En intérieur, le Syndicat a alerté les pouvoirs publics sur la RE2020 dans le cadre des projets neufs : c’est d’une obsolescence absolue ! Il est regrettable que ni l’Association française de l’éclairage ni le Syndicat n’aient été consultés de manière proactive. Les ébauches de textes sont des copiés/collés de ce qui était prescrit il y a 10 ou 15 ans. Les projets neufs sont moins bien encadrés que la rénovation ! Je pense aussi que les missions des comités SSCT(1) et de la médecine du travail devraient se pencher sur l’éclairage au même titre que la sécurité. Imaginons que l’éclairage soit traité de la même manière que le chauffage, le commun des mortels prendrait conscience de son importance : si l’éclairage est considéré comme un point essentiel au travail, alors il l’est également à la maison et dans tous les espaces de vie.
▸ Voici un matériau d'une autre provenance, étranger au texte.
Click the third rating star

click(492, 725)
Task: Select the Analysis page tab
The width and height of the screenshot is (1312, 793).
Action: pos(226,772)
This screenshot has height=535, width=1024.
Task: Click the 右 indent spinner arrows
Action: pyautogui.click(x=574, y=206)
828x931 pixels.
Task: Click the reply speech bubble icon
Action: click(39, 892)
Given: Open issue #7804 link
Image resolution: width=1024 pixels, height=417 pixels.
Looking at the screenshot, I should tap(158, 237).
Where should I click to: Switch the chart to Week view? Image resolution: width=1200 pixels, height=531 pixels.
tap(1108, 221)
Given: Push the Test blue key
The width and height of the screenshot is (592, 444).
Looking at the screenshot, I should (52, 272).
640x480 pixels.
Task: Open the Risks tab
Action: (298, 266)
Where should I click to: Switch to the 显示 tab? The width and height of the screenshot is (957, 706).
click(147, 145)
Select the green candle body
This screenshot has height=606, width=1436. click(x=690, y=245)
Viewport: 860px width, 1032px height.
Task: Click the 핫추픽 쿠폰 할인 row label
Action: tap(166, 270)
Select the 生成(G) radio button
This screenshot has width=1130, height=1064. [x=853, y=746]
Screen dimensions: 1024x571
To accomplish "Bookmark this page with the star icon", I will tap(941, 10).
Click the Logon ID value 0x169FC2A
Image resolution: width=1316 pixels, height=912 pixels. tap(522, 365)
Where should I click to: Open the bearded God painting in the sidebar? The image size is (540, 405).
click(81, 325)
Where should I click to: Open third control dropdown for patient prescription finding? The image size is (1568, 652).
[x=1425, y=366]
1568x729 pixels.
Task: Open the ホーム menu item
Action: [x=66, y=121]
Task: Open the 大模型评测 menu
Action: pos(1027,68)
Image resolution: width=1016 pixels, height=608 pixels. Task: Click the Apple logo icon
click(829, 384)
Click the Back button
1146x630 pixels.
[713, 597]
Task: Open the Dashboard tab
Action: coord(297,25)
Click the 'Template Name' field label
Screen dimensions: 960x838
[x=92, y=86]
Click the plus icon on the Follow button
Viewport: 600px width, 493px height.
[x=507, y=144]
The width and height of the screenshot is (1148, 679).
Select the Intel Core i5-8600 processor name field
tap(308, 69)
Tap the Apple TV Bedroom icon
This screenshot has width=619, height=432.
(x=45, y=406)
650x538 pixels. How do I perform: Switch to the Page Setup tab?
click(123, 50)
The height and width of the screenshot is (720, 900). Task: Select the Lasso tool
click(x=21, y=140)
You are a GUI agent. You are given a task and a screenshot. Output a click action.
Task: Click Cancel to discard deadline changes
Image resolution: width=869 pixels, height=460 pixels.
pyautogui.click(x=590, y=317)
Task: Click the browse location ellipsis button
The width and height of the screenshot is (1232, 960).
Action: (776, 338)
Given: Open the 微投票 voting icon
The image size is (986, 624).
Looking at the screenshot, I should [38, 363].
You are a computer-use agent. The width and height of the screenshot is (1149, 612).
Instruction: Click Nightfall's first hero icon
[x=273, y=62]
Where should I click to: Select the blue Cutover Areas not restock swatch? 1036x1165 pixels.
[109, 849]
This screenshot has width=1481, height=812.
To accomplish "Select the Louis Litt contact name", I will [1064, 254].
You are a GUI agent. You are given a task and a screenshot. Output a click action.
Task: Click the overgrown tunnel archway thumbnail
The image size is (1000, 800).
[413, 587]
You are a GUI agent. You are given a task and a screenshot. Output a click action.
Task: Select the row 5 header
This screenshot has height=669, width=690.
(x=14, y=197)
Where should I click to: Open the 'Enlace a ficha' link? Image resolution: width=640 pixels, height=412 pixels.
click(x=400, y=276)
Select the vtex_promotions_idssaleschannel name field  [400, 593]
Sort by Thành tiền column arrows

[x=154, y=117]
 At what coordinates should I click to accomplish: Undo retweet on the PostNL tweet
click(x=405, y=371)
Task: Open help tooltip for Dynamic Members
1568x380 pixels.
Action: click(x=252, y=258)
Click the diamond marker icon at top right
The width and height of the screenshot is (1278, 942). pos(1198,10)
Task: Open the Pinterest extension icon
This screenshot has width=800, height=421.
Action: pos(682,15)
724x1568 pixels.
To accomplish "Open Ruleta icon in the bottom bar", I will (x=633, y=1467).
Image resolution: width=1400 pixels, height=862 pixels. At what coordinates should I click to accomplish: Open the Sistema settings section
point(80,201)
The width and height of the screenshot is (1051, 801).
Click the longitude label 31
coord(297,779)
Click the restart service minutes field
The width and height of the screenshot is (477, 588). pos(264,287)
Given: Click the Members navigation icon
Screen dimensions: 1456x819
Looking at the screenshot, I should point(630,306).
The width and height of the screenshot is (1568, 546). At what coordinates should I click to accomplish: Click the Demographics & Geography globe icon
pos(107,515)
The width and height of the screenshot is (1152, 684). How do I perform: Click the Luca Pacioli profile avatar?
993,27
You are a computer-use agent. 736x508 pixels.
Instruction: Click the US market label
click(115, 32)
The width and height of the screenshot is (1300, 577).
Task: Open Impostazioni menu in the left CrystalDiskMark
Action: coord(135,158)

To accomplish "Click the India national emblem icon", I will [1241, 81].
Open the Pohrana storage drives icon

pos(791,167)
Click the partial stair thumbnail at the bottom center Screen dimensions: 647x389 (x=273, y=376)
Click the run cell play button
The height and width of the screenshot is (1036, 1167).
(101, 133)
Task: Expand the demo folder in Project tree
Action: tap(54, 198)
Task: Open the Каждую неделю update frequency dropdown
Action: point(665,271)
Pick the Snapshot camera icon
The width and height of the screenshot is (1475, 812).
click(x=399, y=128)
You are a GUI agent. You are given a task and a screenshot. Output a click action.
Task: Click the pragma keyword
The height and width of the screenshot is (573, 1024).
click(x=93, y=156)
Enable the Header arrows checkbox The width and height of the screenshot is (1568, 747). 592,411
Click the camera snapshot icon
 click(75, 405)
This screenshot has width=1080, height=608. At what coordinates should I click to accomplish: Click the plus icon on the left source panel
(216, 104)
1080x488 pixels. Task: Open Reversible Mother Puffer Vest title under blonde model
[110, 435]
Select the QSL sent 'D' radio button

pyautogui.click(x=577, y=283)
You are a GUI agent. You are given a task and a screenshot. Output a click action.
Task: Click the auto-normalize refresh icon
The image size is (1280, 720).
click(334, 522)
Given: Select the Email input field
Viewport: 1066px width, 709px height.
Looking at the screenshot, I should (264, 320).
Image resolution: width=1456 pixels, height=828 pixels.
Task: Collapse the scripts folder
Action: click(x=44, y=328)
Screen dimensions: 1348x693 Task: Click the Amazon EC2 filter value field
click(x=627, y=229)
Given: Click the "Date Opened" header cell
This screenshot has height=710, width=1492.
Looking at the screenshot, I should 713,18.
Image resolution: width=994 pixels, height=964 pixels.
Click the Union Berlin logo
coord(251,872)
Nous travaillons d’ores et déjà à créer une certaine unité au sein de la filière”
Julien Arnal, Syndicat de l’éclairage
Outre les guides comme celui qui vient de paraître sur l’éclairage extérieur et publié avec l’ADEME, avez-vous prévu d’autres actions collaboratives entre vos deux organismes ou d’autres ?
Julien Arnal – Nous travaillons d’ores et déjà à créer une certaine unité au sein de la filière. Il est évident que fragmentés, nous sommes toujours moins forts qu’unis et surtout finalement pas suffisamment audibles. La priorité est véritablement d’arriver à partager une feuille de route autour de laquelle nous serions rassemblés. Nous sommes en train de créer un espace collaboratif qui regroupe les président(e)s et directeur(trice)s de l’Association française de l’éclairage, du Syndicat de l’éclairage, du Cluster Lumière, du GIL et de l’Association des concepteurs lumière et éclairagistes (ACE). Cet espace nous permettra de débattre de sujets qui nous touchent tous et de bénéficier d’une vision commune et complémentaire. Ensemble, nous pouvons œuvrer pour une lumière équitable pour tous avec une dimension environnementale, sociétale, éducative et pédagogique. Toutes ces réflexions contribuent à l’essor de la filière, à développer les bonnes pratiques et nous pourrons, ainsi, mieux nous faire entendre et être dans l’action plutôt que dans la proactivité.
Gaël Obein – Nous avons sans aucun doute beaucoup de points communs, et cette interview croisée montre bien que nous partageons les mêmes objectifs pour faire évoluer la lumière et soutenir des actions tant au niveau sociétal que réglementaire. Notre complémentarité nous permet d’exploiter les compétences de chacun. Ce sont des hommes et des femmes de la filière qui écrivent l’histoire de l’éclairage en partageant leur expertise.
Propos recueillis par Isabelle Arnaud
(1) Santé, sécurité et conditions de travail.